超テクスト性 transtextualité

 超テクスト性とは詩学の対象であり、「テクストのテクスト的超越性」といえる。
 大雑把に「テクストを他のもろもろのテクストに、明示的にか暗黙理にかはともかく、関係づけているあらゆるもの」といえる。
 この概念はいくつかの超テクスト的関係を含みこんでおり、ジュネットは具体的に次の五つのタイプに分類している*3。 

相互テクスト性 intertextualité

 第一のテクスト的超越性。
 ジュリア・クリステヴァが探求した間テクスト性*4と同一の用語であり、範例として扱っている。但しジュネット独自の制限を加え、「あるテクスト内での他のテクストの実際上の存在」という、より具体的な言葉として再定義している。
 最も明白な形式としては、あるテクスト内に実際にテクストとして存在するもの。いわば引用 citation のことである*5同様に明白な形式ではあるが、規範的でないもの。いわば剽窃 plagiat という表れ方もする。
 そのほか明白でない形式として暗示 allusion がある。これは「ある言表と、その言表のしかじかの抑揚が必然的に回付し、それによってはじめて受け入れうる他の言表との関連を感知することが前提とされない限り、完全には理解しえない言表」のことである。

パラテクスト paratexte*6

 第二のテクスト的超越性。『スイユ:テクストから書物へ』の中心的な対象。
 テクストに付随する表題・副題・章題、序文・後書き・緒言・前書き等々を指す。そのほかにも傍注・脚注・後注、エピグラフ・挿絵・作者による書評依頼状・帯・カヴァー、およびその他数多くのタイプの付随的な、自作または他者の作による標識も含まれる。
 これらはテクストに対してある種の囲いを与え、また時には公式もしくは非公式の注釈を与える。

メタテクスト性 métatextualité

 第三のテクスト的超越性。
 あるテクストを、それが語っている他のテクストに、必ずしもそれを引用することなしに、それどころか極端な場合にはその名を挙げることすらなしに結ぶ関係、より一般的には「注釈」の関係のこと。

イペルテクスト性 hypertextualité

 第四のテクスト的超越性。『パランプセスト : 第二次の文学』の中心的な対象。
 あるテクストB(イペルテクスト hypertexte)を注釈の方法ではない仕方でそれが接ぎ木されるところの先行されるテクストA(イポテクスト hypotexte)に結び付けるあらゆる関係。
 より一般的には、あらかじめ存在する他のテクストから派生したテクストといえる。

アルシテクスト性 architextualité

 第五のテクスト的超越性。『アルシテクスト序説』での中心的な対象。
 もっとも暗示的、かつ抽象的。完全に沈黙の関係。「文学の文学性」ということができる。
 言い換えれば言説のタイプ、言表行為の様式、文学ジャンルのことである。
 
 以上がジュネットの示した超テクスト性の五つの分類である。
パランプセスト―第二次の文学 (叢書 記号学的実践)

パランプセスト―第二次の文学 (叢書 記号学的実践)

 

 

 なお、ジュネットの残した成果全体を捉えるのであれば、彼が指し示す「テクスト」はコンセプチュアルなものとして解釈する必要があります。

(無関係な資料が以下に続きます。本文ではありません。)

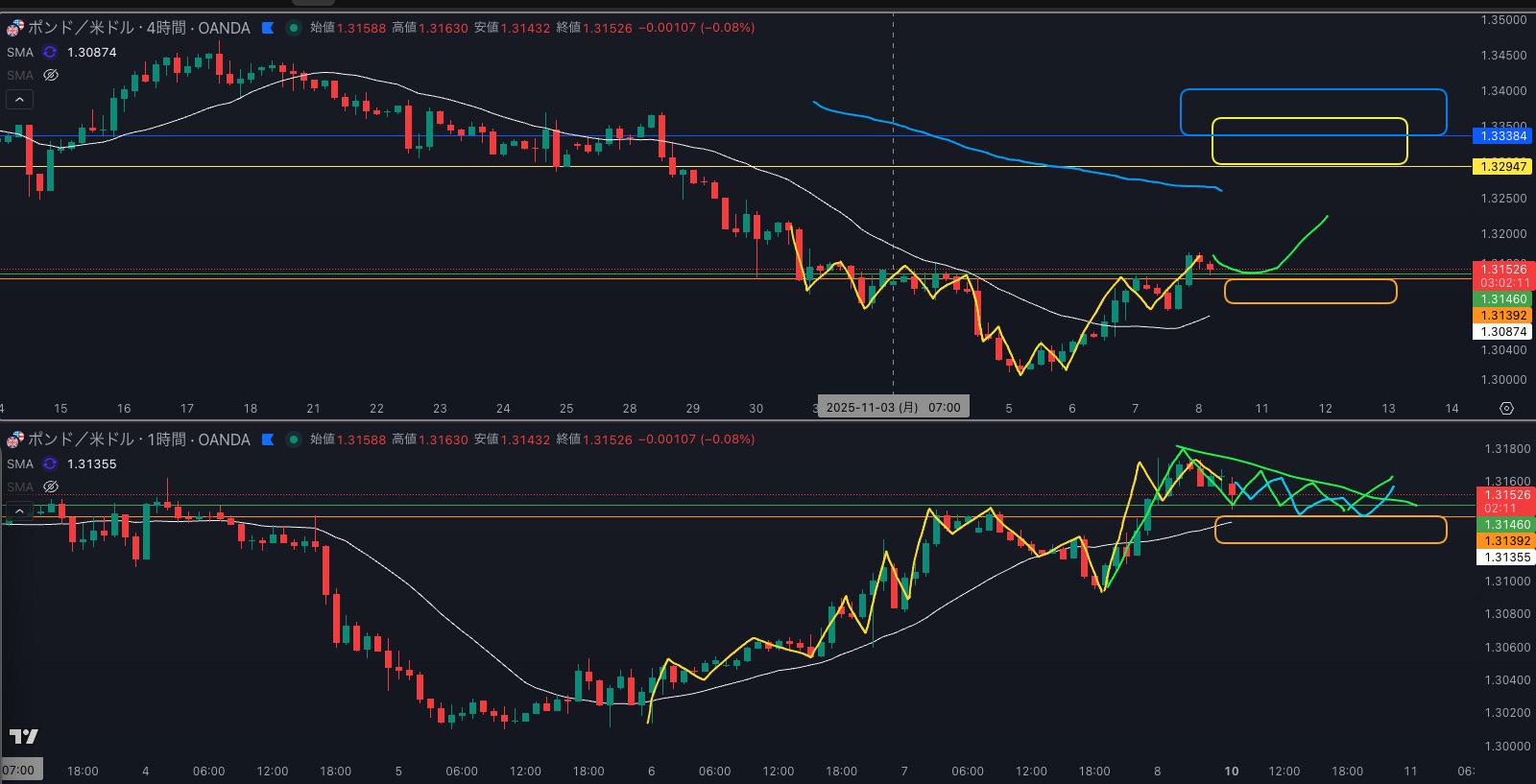Show hidden SMA indicator in 4-hour chart
The height and width of the screenshot is (784, 1536).
51,75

 のちに刊行される『芸術の作品』*7では、詩学者の立場から「芸術作品の超越性」について論じられます。ジュネットはテクスト分析の延長線に美学があることを発見したのです。「テクストの実践」によって文化を分析する仕方は、彼が文学理論家でありながら同時に記号学者であることを正統に示しているでしょう。

芸術の作品〈1〉内在性と超越性 (叢書記号学的実践 28)

芸術の作品〈1〉内在性と超越性 (叢書記号学的実践 28)

 

*1:Introduction à l'architexte(1979)(『アルシテクスト序説 』(1986))Palimpsests: Literature in the Second Degree(1982)(『パランプセスト : 第二次の文学』(1995))Paratexts. Thresholds of Interpretation(1997);Seuils(1987)(『スイユ : テクストから書物へ 』(2001))

*2:三部作を要約した文章として次を引用します。

 ジュネットは特定の作品や作者を目的とはしていない(もちろんプルーストやジェイムズやボルヘスヴァレリーについては人並みに語るけれども)。彼が目指すのは文学形式の一般理論,つまり詩学と呼ばれるものなのである。著作を重ねるごとにジュネットが論じてきたのは,彼のいわゆる超テクスト性transtextualité,すなわち「あるテクストを他のテクストに明示的もしくは暗黙裡に関係づけるすべてのもの」として定義されるテクストのテクスト的超越性にほかならない。これらの関係についてジュネットは,そのうち三つのタイプを詳細に研究してきた。すなわちアルシテクスト性,イペルテクスト性,そしてパラテクスト性である。これではアリストテレースでも迷ってしまうだろうか?簡単な例を挙げてみれば,古代の師父もそこに自身の弟子たちをあらためて見出すことだろう。中学生なら誰でも知っている書物,ミシェル・トゥルニエの『フライデーあるいは野生の生活』を例にしてみよう。これは小説であり,三人称で書かれている。そしてこの小説が「小説」というジャンルと取り結ぶ帰属の関係は,アルシテクスト性に(『アルシテクスト序説』が論じている)属している。他方,トゥルニエの小説は,デフォーの小説の変形として明白に提示されている。すなわち『フライデー』はロビンソン・クルーソーのイペルテクストなのである(五百ページからなる『パランプセスト』が検討に付すのはこれらのさまざまな派生形式なのだ)。最後に,あらゆる書物がそうであるように,『フライデー』もまたタイトルや紹介寸評等々に囲繞された姿で提示されている。この周辺部こそが『スイユ』で研究されたパラテクストをなしているのである。

 

和泉涼一「ジュネット自身の語る『芸術の作品』―イヴァン・ルクレールとの対談―」「対談 ジェラール・ジュネット――詩学と美学」(イヴァン・ルクレールの解説より)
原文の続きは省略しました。